【受賞&書籍化】高嶺の花扱いされる悪役令嬢ですが、本音はめちゃくちゃ恋したい
 ニアを足下に下ろしたマリアは、ようやく溜飲を下げたジーンに近づく。

「差し出がましいことをいたしました。タスティリヤでは王侯貴族と平民の差はあるものの、その下の階層の人間はおりませんの。コベント教授にルビエ公国ほどしっかりと階級社会が維持できている国はないと聞いておりましたので、この機会に勉強させていただきたいですわ」

「コベントだと!? 君は、『魔法の有無における相対的歴史学』でアカデメイア・クライド賞を受賞したコベント教授に教えを受けているのか?」
「ええ。わたくし、タスティリヤ王国の王子妃候補ですので、素晴らしい先生方に師事していましたの」

「素晴らしい! 私はコベント教授の著書は全て読んでいる。それによると、魔法のない国は生活に不便で戦争の際に不利だが、長期的な平和を維持できるそうだな。だが、私に言わせれば魔法のある国の平和の方が強固だ。反乱や諍いを起こしそうな人間を、魔法の力で根こそぎ弾圧できるのだから。

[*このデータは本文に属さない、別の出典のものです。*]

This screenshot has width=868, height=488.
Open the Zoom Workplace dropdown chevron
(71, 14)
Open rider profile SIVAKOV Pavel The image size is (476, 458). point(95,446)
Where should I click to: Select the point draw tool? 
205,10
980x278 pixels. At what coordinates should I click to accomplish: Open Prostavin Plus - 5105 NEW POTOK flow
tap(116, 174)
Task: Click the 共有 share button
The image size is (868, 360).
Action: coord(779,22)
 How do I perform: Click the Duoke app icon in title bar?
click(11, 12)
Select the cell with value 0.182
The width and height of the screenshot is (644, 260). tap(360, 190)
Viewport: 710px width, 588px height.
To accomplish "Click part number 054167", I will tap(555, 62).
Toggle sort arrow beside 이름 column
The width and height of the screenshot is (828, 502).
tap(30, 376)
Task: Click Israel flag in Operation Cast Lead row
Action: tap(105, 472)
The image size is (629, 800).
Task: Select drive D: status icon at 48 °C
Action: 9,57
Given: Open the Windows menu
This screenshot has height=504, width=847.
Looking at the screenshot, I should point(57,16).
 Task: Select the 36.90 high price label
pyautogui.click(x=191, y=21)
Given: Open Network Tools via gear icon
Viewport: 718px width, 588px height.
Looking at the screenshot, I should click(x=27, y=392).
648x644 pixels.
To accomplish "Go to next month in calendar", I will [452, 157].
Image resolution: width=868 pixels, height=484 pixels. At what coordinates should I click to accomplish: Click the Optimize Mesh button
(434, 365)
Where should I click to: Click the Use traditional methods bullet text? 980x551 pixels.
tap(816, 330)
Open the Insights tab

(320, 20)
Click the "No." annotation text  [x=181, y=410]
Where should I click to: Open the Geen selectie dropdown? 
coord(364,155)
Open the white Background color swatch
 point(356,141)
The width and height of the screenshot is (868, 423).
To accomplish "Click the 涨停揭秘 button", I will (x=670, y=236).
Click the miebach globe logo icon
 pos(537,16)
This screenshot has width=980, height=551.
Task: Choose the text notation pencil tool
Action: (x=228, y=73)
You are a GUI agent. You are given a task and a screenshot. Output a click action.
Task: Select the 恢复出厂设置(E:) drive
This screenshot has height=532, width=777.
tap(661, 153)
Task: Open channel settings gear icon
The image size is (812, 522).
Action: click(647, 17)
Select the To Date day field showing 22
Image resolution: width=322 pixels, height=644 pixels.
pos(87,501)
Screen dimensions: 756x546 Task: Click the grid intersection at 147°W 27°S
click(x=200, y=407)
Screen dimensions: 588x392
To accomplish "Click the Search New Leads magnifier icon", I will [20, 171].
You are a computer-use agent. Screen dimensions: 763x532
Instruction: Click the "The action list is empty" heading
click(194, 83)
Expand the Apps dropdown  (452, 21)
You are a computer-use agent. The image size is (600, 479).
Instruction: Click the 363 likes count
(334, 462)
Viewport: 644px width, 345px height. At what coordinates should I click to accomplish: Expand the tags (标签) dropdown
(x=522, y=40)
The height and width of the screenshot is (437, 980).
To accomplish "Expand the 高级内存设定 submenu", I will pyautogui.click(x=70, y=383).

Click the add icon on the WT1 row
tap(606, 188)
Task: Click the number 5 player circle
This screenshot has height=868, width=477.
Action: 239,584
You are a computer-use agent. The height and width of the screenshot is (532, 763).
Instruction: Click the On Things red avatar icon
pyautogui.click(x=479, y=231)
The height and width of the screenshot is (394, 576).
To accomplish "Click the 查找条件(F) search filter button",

コベント教授のご意見をうかがいたいものだ」

「タスティリヤにいらっしゃったら、わたくしから教授におつなぎしますわ」
「ほ、本当か!?」

 ジーンは目をキラキラさせて、マリアの両手を取った。

「感謝するぞ、マリアヴェーラ殿。大公に許可を取っておこう。貴殿の帰国にあわせて私もタスティリヤに渡る!」
「わたくしは、ルクレツィア様を説得でき次第、帰国しますわ。それまでに準備をしていただける?」

「もちろんだ。教授にお持ちするルビエの土産も用意しなくては」

 別人のようににこやかな笑顔を見せたジーンは、鞭で床をパンと叩いて声を張り上げた。

「私はしばらく実験ができなくなる。お前らは宿舎で帰還を待つように!」

 魔法使いたちは、信じられないような、ほっとしたような顔つきでマリアを見た。

(大丈夫。何もかもお任せください)

 彼らと同じような目で、ニアもまたマリアを見上げたのだった。